───── Exercise materials

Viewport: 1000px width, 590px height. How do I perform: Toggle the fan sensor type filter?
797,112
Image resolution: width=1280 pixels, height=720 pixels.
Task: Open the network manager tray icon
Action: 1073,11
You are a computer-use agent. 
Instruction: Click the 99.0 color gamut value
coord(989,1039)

──────────
───── Exercise materials

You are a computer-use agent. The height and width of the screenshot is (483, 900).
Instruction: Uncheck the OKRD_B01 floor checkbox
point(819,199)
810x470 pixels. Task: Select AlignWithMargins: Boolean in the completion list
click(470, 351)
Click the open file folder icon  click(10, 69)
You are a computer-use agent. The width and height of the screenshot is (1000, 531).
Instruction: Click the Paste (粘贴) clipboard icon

──────────
───── Exercise materials

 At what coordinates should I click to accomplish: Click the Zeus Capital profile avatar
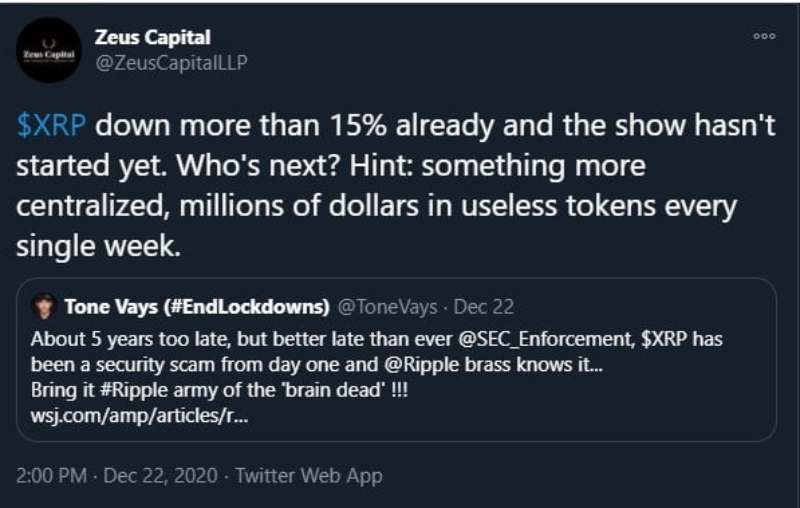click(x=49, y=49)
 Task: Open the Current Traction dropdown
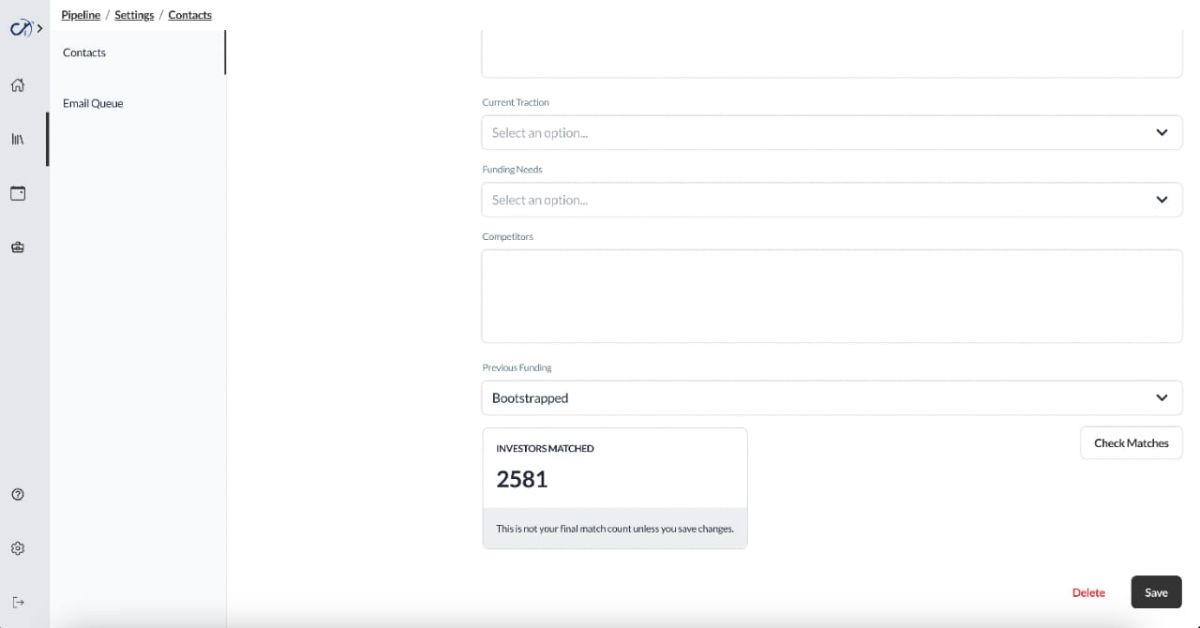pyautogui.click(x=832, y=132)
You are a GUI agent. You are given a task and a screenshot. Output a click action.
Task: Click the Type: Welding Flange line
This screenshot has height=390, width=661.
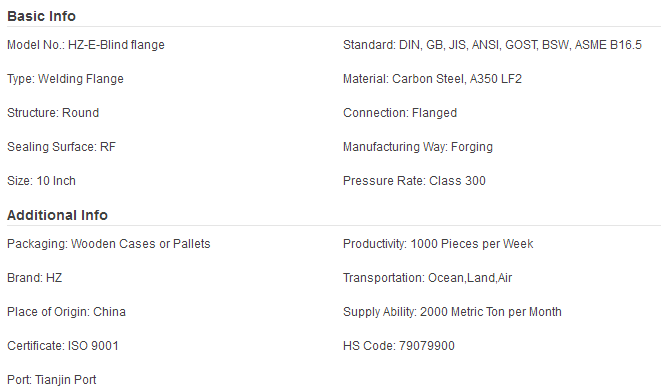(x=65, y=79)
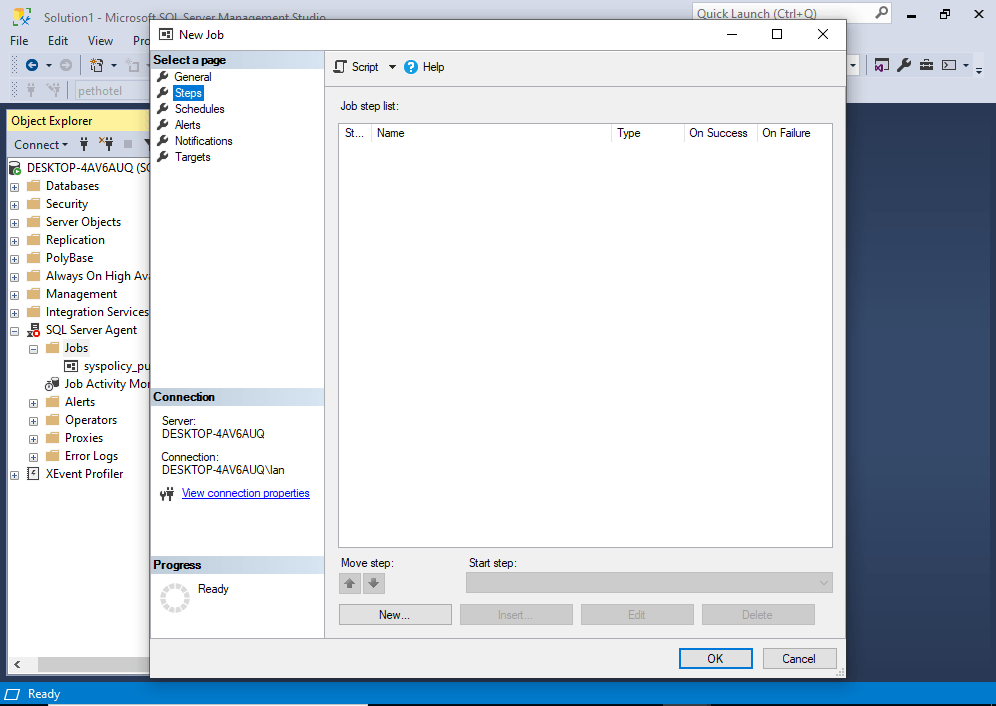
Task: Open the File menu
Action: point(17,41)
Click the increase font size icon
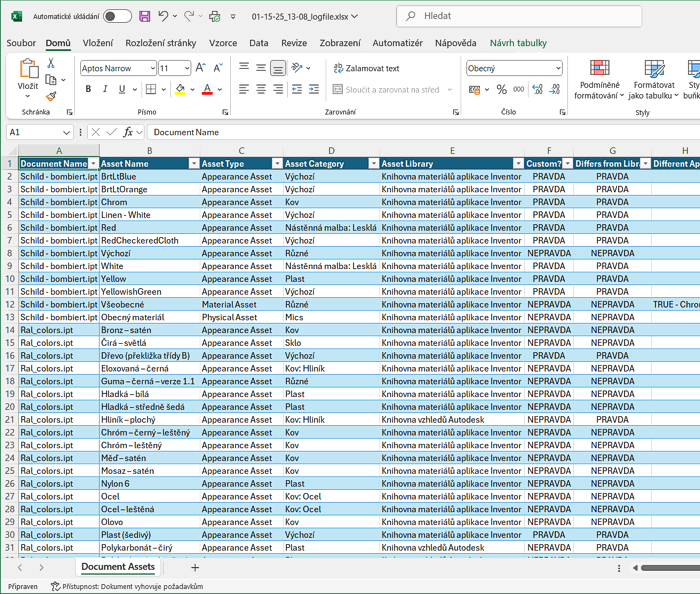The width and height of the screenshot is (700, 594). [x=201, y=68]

──────────

As the answer, set down only the lines from the data above between the one holding "Instruction: Uncheck the" and the one holding "Instruction: Click the Paste", inclusive, exactly as they read.

Instruction: Uncheck the OKRD_B01 floor checkbox
point(819,199)
810x470 pixels. Task: Select AlignWithMargins: Boolean in the completion list
click(470, 351)
Click the open file folder icon  click(10, 69)
You are a computer-use agent. The width and height of the screenshot is (1000, 531).
Instruction: Click the Paste (粘贴) clipboard icon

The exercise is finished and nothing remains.